Tony LaRussa is verified. Twitter issues him a cert. All of Tony LaRussa's works are signed with that cert.

Revoke the cert if there's ever a problem. Not really Tony LaRussa. Someone hacks his accounts. He passes away. Etc.

Unsigned works still permitted. But everyone knows no one claims the work as their own.


It is generally not illegal to impersonate someone. You will only be fined or arrested if there is an actual crime involved, like fraud.


I think it's disinformation at this point, not misinformation.


"This is a wake-up call for authenticity."

Emphatic agreement.

Signed work is journalism. Unsigned work is gossip, propaganda.

Much too much effort is being expended on determining truthiness. Pure futility.

Meanwhile, I haven't found any efforts by content providers to sign their works. So consumers can have some sense of provenance.

Use trusted certs. Any one caught impersonating someone else has their certs revoked.


Thank you for pointing it out. I am here and I had no idea about it. And just before anyone jumps in saying it is nothing new, note the industrial scale at which it is happening and the impact it may be having. I know I trust local publications a little more.


I think far more concerning are the cases where the perpetrators are foreign entities.


The effect could be the same regardless of source, and the attribution could become fractally difficult depending on how many channels of influence are available to the perpetrator.

Personally, I'd recommend that people focus on the results of the actions that are taking place, and devise measures to lead or redirect those towards positive outcomes.

The time spent attempting to attribute nefarious outside actors -- even if you end up being correct -- could end up essentially wasted relative to the real-world impact that has occurred.

Edit: I'm not suggesting that attribution or recording provenance are not worthwhile. They are valuable, especially in future. But focus should remain on what is going to happen in the near-term as a result of real-world actions.


Foreign actors have different motivations— and most importantly, don’t have to live in a country if they destroy it with terrible policies.

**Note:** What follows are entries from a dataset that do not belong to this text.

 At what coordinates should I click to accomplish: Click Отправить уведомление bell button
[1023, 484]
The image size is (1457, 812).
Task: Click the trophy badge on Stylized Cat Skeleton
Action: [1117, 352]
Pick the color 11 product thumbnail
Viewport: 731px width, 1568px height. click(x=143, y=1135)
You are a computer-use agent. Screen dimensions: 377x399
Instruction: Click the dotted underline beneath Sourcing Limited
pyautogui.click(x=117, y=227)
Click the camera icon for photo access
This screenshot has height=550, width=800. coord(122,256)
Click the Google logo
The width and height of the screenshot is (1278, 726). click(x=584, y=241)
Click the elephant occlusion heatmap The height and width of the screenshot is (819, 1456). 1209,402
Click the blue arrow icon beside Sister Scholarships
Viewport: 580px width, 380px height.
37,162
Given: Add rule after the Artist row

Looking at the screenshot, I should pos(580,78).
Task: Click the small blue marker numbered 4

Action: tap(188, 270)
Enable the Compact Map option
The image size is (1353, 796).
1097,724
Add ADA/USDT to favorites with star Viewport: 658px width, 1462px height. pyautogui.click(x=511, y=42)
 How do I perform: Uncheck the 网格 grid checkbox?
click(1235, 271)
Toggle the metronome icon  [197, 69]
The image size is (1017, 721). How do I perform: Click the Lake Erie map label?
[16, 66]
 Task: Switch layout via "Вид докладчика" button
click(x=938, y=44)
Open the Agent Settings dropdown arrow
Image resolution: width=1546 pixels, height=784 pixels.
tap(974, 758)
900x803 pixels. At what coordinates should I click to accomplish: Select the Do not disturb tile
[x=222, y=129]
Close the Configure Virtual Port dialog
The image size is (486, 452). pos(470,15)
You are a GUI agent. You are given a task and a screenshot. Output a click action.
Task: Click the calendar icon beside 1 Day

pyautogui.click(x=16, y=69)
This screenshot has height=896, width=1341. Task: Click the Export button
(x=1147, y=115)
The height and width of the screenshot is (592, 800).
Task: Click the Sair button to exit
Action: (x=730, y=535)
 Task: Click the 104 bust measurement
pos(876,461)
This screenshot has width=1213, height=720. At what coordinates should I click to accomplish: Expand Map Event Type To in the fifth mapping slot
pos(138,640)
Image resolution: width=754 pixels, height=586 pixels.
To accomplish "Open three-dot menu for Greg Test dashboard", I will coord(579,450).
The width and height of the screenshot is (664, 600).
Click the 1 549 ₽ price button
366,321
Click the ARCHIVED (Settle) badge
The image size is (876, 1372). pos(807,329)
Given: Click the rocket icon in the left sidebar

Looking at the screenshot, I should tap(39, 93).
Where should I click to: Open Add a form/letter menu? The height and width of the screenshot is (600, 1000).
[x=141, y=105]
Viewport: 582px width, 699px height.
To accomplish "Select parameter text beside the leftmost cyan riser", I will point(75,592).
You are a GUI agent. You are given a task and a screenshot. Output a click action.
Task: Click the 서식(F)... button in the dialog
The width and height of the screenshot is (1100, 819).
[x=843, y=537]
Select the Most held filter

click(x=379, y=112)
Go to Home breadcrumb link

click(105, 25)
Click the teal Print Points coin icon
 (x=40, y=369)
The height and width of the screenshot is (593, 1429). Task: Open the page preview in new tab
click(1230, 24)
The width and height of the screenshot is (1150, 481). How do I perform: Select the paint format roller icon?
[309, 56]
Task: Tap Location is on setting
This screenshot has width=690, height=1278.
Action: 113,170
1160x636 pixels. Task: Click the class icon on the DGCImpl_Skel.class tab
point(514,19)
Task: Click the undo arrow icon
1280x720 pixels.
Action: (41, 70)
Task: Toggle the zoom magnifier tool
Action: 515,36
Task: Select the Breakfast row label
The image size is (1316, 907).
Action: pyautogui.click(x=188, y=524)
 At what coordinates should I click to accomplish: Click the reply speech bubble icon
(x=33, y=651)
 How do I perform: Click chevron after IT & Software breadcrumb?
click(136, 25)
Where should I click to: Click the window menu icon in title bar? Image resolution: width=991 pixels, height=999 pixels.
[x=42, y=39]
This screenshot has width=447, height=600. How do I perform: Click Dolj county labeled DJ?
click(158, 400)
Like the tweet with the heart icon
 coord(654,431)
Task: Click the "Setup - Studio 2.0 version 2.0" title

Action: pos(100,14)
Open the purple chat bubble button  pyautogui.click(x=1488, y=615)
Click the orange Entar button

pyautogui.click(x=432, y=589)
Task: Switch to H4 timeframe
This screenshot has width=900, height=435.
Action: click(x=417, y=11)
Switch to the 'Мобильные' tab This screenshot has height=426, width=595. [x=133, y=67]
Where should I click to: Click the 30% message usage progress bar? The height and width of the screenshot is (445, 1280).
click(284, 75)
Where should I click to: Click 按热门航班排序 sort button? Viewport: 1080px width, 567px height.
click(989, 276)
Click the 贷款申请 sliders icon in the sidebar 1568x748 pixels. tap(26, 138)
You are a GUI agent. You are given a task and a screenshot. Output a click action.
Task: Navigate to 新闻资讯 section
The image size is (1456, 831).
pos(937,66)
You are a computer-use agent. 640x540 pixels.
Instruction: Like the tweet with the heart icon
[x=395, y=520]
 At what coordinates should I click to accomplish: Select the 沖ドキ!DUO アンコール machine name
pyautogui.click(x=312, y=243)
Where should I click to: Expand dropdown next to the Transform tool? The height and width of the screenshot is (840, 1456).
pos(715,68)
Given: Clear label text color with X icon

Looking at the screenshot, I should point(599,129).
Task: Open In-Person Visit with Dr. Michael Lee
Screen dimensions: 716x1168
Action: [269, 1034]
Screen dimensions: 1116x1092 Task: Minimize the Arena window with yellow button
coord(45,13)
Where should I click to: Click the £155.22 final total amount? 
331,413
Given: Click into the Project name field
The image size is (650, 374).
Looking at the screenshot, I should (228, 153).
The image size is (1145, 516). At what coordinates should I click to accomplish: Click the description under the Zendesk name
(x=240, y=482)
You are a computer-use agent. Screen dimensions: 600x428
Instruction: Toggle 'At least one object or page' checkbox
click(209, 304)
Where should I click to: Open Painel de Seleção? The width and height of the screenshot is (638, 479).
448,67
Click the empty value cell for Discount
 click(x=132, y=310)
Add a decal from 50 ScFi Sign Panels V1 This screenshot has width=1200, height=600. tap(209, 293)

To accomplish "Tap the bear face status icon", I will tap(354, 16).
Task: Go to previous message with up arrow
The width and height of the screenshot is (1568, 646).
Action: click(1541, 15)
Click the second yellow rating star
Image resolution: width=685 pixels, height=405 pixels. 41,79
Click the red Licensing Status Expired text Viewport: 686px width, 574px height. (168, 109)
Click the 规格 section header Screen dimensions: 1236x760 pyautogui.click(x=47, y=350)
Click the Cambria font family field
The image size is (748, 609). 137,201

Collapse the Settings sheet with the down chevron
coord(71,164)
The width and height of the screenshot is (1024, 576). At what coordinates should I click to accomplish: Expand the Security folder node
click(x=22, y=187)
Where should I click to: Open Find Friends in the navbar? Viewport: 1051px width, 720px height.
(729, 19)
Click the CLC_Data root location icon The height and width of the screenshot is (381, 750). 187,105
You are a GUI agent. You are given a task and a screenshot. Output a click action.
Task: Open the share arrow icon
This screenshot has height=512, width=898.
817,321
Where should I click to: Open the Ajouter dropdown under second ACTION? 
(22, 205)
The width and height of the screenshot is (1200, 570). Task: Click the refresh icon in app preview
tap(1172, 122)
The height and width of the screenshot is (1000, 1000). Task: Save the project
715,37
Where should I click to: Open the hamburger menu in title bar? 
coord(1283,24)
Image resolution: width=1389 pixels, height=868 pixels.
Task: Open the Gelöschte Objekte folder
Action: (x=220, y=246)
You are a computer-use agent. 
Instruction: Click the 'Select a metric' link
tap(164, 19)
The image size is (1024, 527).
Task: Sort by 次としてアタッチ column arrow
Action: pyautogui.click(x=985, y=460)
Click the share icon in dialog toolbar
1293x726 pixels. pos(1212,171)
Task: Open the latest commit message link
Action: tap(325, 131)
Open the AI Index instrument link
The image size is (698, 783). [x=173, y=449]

There are plenty of non-foreigners who:

1. Have nefarious motivations.

2. Stand to benefit directly from the terrible policies they wish to enact.

You're making the mistake of thinking that just because they wear your colours, mean that they care about your team's success. They don't.

They do, however, appreciate the foreign/not-foreign red herring get used as a point of distraction.


This is also true of the very wealthy.


That’s pretty insightful, honestly.


I find more concerning this (from the article):

'A number of other sites — such as reopennc.com — seem to exist merely to sell t-shirts, decals and yard signs with such slogans as “Know Your Rights,” “Live Free or Die,” and “Facts not Fear.'

I mean, that marketing tools would be used for political gain was to be expected, but, it seems that we have arrived to a point where politics is used for marketing. One thing is to sell t-shirts with slogans and another is to create (or amplify) a movement in order to sell t-shirts, regardless of the consequences. I suppose that, as so many things, once you are inside the vortex it's difficult to tell the difference.


And maybe slightly more concerning still that those foreign entities may or may not be doing favors for domestic entities.


Step 1: Deflect.


How do you define "authenticity"?


Doesn't matter.

What matters is transparent process for issuing, revoking, adjudicating authentication.

Every authenticator can have their own process.